## TASK ITEM
Duplicate everything from "Asteroid 2015 CO13 passed" down to "about kilometer across." in the text on asteroid 2015 CO13 below, word for word.

## GIVEN TEXT
Tuesday, 3 March 2015

Asteroid 2015 CO13 passes the Earth.

Asteroid 2015 CO13 passed by the Earth at a distance of 5 145 000 km (13.4 times the average distance between the Earth and the Moon, or 3.44% of the average distance between the Earth and the Sun), at about 7.30 pm GMT on Tuesday 24 February 2015. There was no danger of the asteroid hitting us, though had it done so it would have presented minor threat. 2015 CO13 has an estimated equivalent diameter of 30-94 m (i.e. it is estimated that a spherical object with the same volume would be 30-94 m in diameter), and an object towards the upper end of this range would pass through the atmosphere and directly impact the ground with a force of about 30 megatons of TNT (about 1800 times the explosive energy of the Hiroshima bomb), causing devastation over a wide area and creating a crater about kilometer across.

The calculated orbit of 2015 CO13. JPL Small Body Database.

## DATA BLOCK

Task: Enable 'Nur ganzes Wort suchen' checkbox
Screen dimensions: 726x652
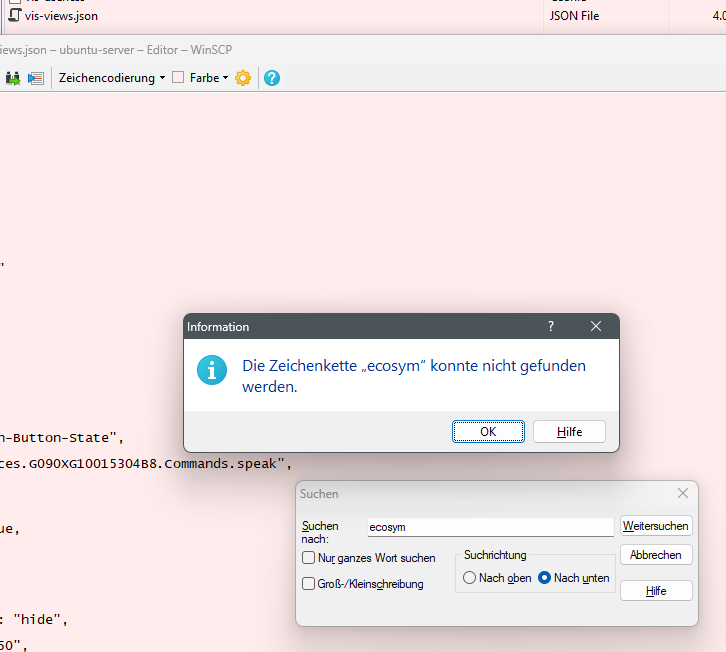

## TASK OUTPUT
Asteroid 2015 CO13 passed by the Earth at a distance of 5 145 000 km (13.4 times the average distance between the Earth and the Moon, or 3.44% of the average distance between the Earth and the Sun), at about 7.30 pm GMT on Tuesday 24 February 2015. There was no danger of the asteroid hitting us, though had it done so it would have presented minor threat. 2015 CO13 has an estimated equivalent diameter of 30-94 m (i.e. it is estimated that a spherical object with the same volume would be 30-94 m in diameter), and an object towards the upper end of this range would pass through the atmosphere and directly impact the ground with a force of about 30 megatons of TNT (about 1800 times the explosive energy of the Hiroshima bomb), causing devastation over a wide area and creating a crater about kilometer across.